"But your iniquities have hidden you from God; your
sins have hidden His face from you; so that He will not hear" Isaiah 59:2.
For as long as I've been a Christian I've heard this taught.
God can't tolerate sin...at all. He's so holy and pure that He can't abide even
a hint of sin in His presence. Therefore, Jesus is the man in the middle, the
protective element between man and God. When the Father looks at us, it has to
be through the blood of Jesus. We are too despicable otherwise. The
blood hides our sins, even though the Bible says that God has already chosen to
forget them. Without the blood God can't be around us. How that's possible
since Jesus and the Father are one escapes me, but hey, I've taught this too.
Phooey!
If we look at this verse in Isaiah carefully we need to
determine who is separating from whom? Contrary to popular teaching, it doesn't
say God separates Himself from us. It does say that sin's impact on us is that we
feel separated from Him.
——
» **Task directions**:
In the passage on Isaiah 59:2, what does the author say the verse shows sin's impact on us to be?

» **Source data**:
——
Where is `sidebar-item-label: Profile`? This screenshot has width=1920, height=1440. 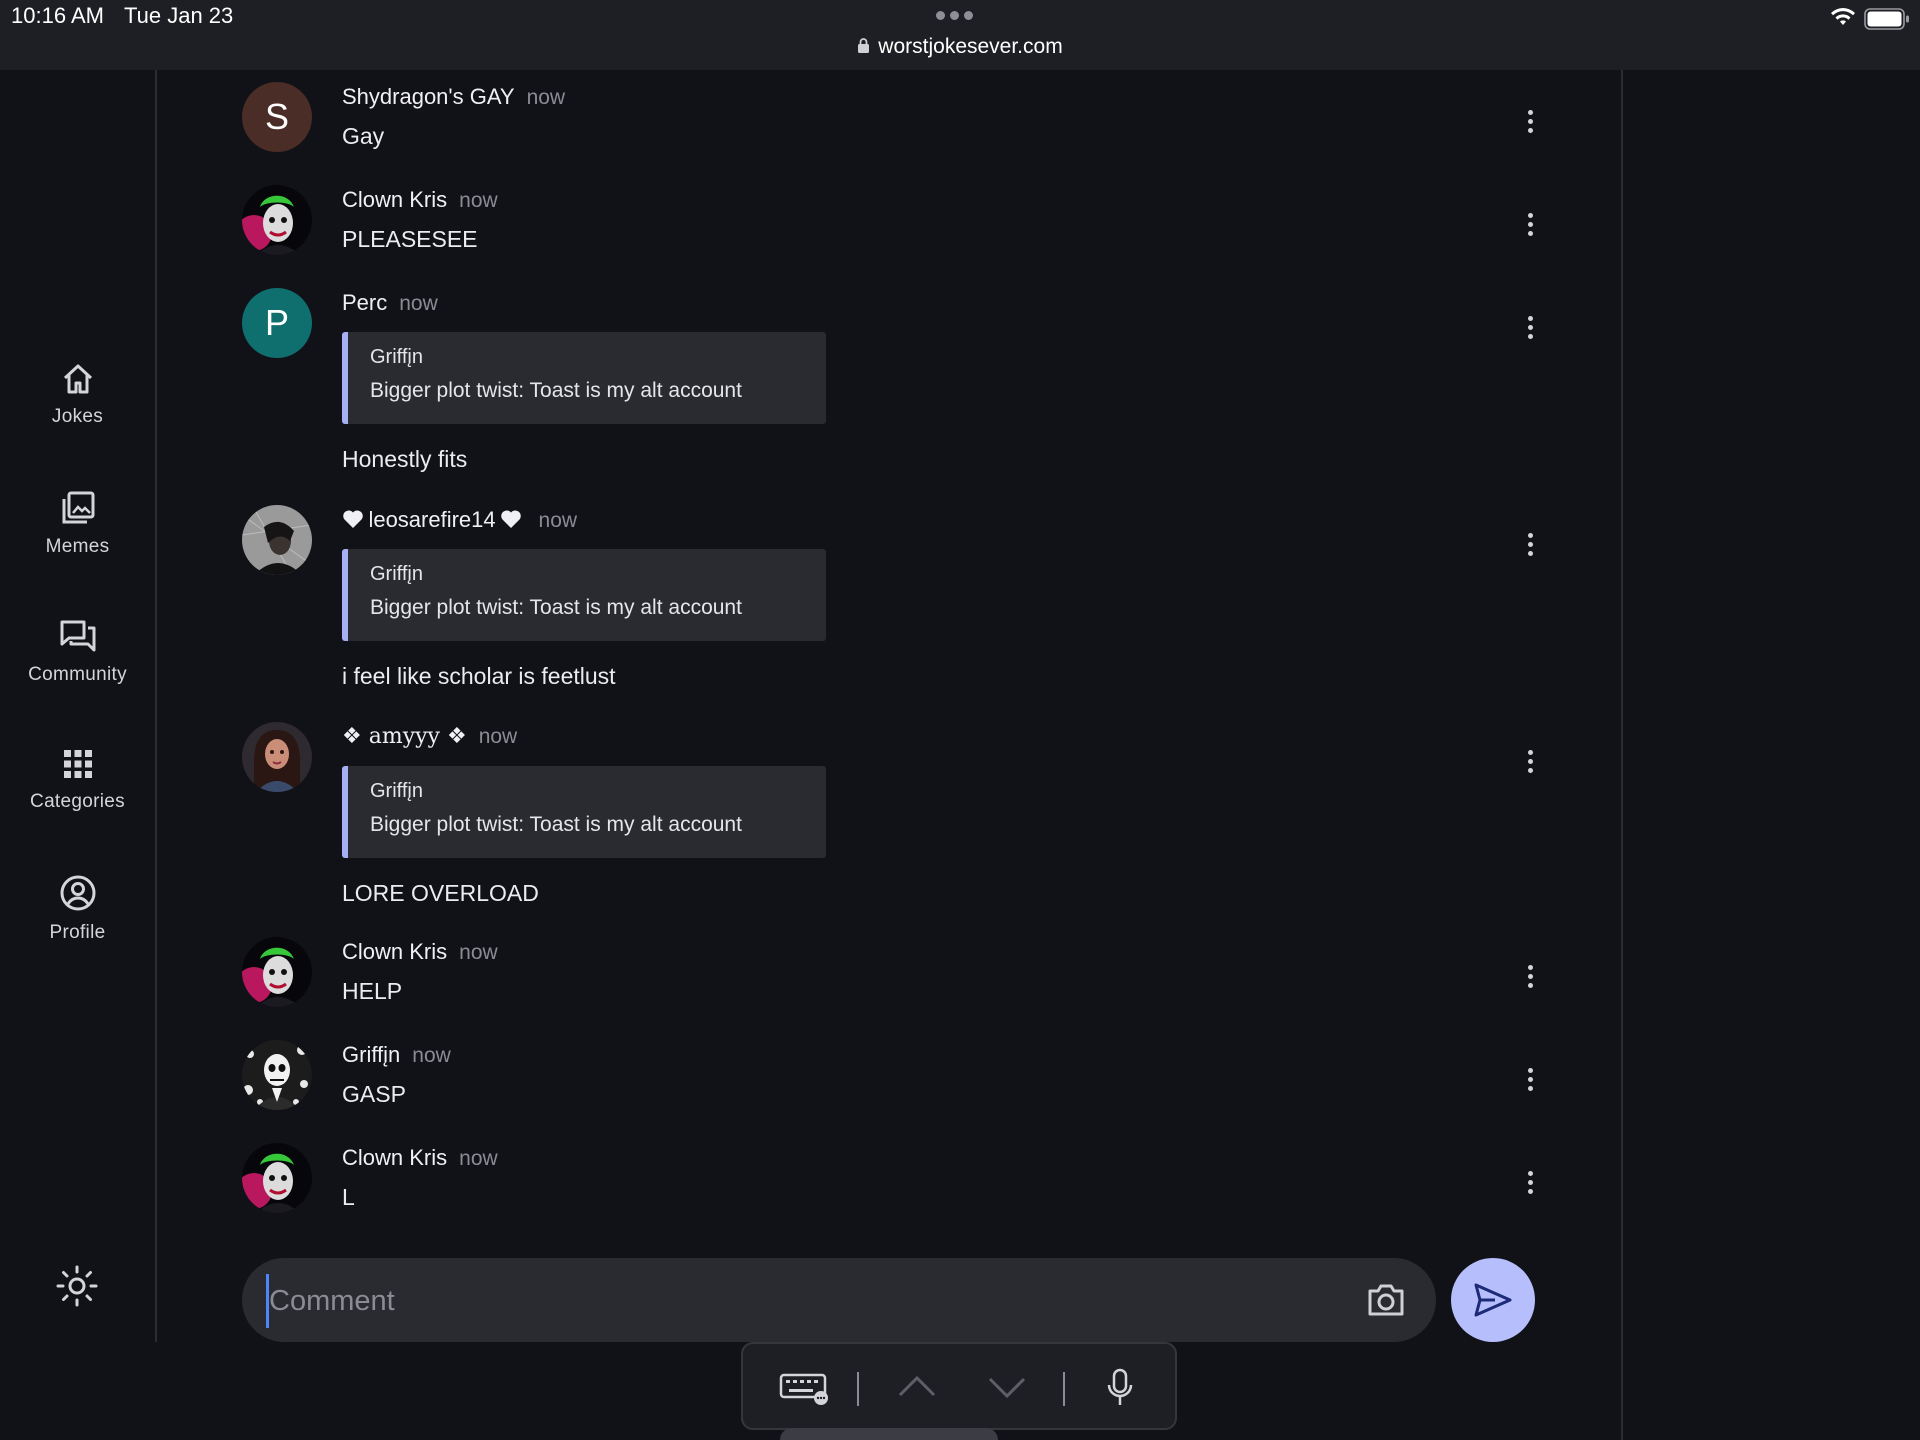
sidebar-item-label: Profile is located at coordinates (78, 932).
——
» **Answer to this problem**:
Sin makes us feel separated from God.